I sustained the objection.' To which ruling of the court the defendant then and there duly and legally expected. The court further stated to defendant's counsel: 'He can tell how that ought to be stacked according to the rules of the lumber trade in his territory."' 22 C.J. pp. 656-659, §§ 756, 757.

Since the case is to be retried, we should say that the questions to Mr. Eddy made the basis of the fifteenth and sixteenth assignments of error should have been answered by him as an expert, on proper predicate. B. & A. Ry. Co. v. Campbell, 203 Ala. 296, 82 So. 546.

It was not competent to show what price Mr. Oden paid for lumber to replace that not manufactured and delivered per terms of the contract. The price he may have paid for poplar lumber for special reasons-without regard to the market price at the place of delivery-did not measure the damage for failure to manufacture and deliver the lumber according to the terms of the contract. Gwin v. Hopkinsville Mill. Co., 190 Ala. 346, 67 So. 382; Crandall-Pettee Co. v. Jebeles & Colias Conf.

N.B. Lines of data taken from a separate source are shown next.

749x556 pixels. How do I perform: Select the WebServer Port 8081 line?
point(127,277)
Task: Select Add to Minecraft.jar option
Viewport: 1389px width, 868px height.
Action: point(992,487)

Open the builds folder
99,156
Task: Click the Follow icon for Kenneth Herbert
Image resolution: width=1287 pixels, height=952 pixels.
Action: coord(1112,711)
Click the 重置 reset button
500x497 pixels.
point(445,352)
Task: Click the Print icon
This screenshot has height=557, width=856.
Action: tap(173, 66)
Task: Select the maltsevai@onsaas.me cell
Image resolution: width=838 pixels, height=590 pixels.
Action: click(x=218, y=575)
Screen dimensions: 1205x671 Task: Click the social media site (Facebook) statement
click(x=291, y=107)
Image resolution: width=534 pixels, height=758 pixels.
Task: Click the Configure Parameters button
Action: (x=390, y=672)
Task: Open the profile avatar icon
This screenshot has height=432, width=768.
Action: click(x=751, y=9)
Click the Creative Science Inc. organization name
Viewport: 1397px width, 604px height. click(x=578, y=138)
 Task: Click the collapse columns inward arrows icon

Co., 195 Ala. 152, 69 So. 964. On the other hand, under the evidence the jury could take into consideration the market price, what it would cost to load on cars at the mill, and what the plaintiff realized on a resale and shipment of the rejected lumber at the same place and market, in ascertaining whether plaintiff was damaged, and, if so, in fixing that damage. It was the duty of plaintiff to diminish the damages if it could reasonably do so. Cato v. Williamson, 209 Ala. 477, 96 So. 321; H. Curjel & Co. v. Hallett Mfg. Co., 198 Ala. 609, 621, 622, 73 So. 938. The buyer had the duty of showing the cost of loading where there was rejection and no necessity for loading. However, the court stated to defendant's counsel that he might "prove *** any No. 3 or better that he had to go into the market and buy to make up this contract for the breach of the other." The witness (J. W. Oden) was then permitted to make such proof by offering in evidence the written order fully setting out the terms of purchase of the other lumber at Mobile.